WISE produced discoveries across Solar System science, Galactic structure, and extragalactic astrophysics. It discovered cool substellar objects such as Y-class and late-T-class brown dwarfs prompting follow-up with Keck Observatory, Gemini Observatory, and the Spitzer Space Telescope. In the Solar System, WISE/NEOWISE cataloged thousands of asteroids and comets, improving size and albedo estimates for populations studied by teams at the Minor Planet Center and the Jet Propulsion Laboratory's Near-Earth Object program. WISE identified luminous infrared galaxies and obscured active galactic nuclei later targeted by Chandra X-ray Observatory and XMM-Newton. Surveys derived from WISE data revealed structures in the Milky Way such as star-forming complexes associated with cataloged regions like the Orion Nebula and the Galactic Center infrared sources, and informed stellar population studies conducted at the Max Planck Institute for Astronomy and Institute for Advanced Study.
Data reduction and calibration were performed by pipelines at the IPAC/Caltech science archive, leveraging algorithms developed in coordination with the Infrared Processing and Analysis Center.
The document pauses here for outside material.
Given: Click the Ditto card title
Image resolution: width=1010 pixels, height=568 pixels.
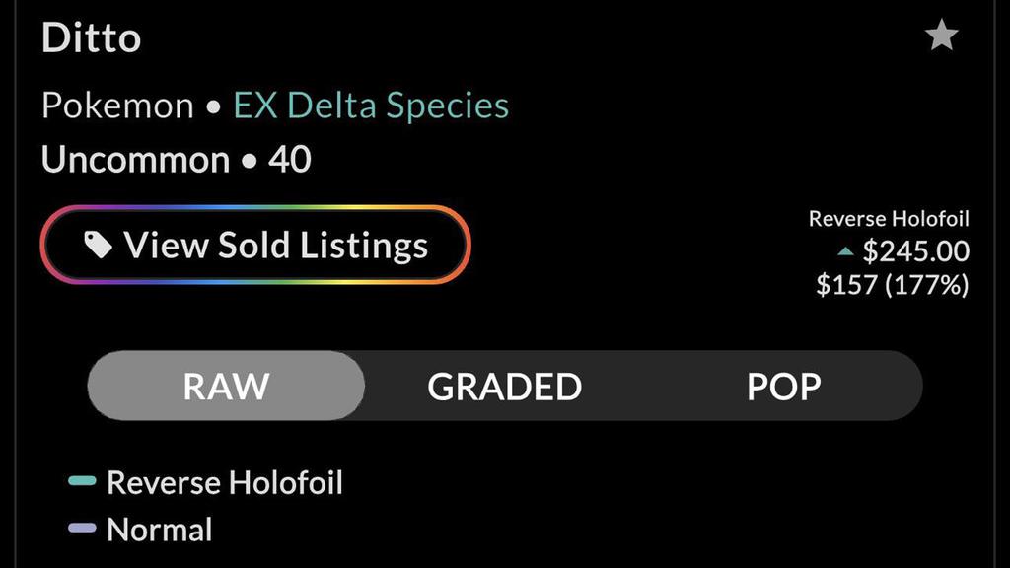Looking at the screenshot, I should (91, 38).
The mission released incremental data products including single-exposure images, coadds, and source catalogs widely used by researchers at Harvard University, Princeton University, and international consortia. The NEOWISE reactivation produced time-domain catalogs that enabled moving-object detection and photometric monitoring later incorporated into resources at the International Astronomical Union's Minor Planet Center. Public data access used archives operated by NASA and the Space Telescope Science Institute to enable cross-survey science with datasets like Sloan Digital Sky Survey and Gaia.
The WISE legacy includes widely cited catalogs that reshaped demographics of brown dwarfs, active galaxies, and small bodies, influencing programs at European Southern Observatory, Royal Observatory Edinburgh, and university consortia worldwide. WISE-enabled discoveries fed strategic planning for missions such as the James Webb Space Telescope, Nancy Grace Roman Space Telescope, and planetary missions coordinated by the Planetary Science Division of NASA. The mission drove methodological advances in infrared source extraction and moving-object processing adopted by projects at Caltech, Smithsonian Astrophysical Observatory, and the Large Synoptic Survey Telescope consortium.
WISE faced technical and programmatic challenges including cryogen depletion that curtailed mid-infrared sensitivity and required reconfiguration to the NEOWISE program, a decision that sparked debate among stakeholders at institutions like NASA headquarters, the Jet Propulsion Laboratory, and academic partners. Catalog artifacts and source confusion in crowded fields near targets such as the Galactic Center required extensive community vetting led by teams at IPAC, Harvard–Smithsonian Center for Astrophysics, and the University of California, Berkeley. Policy discussions over funding for mission extensions and data rights involved offices including the NASA Science Mission Directorate and drew comment from the planetary defense community and observational consortia across Europe and Asia.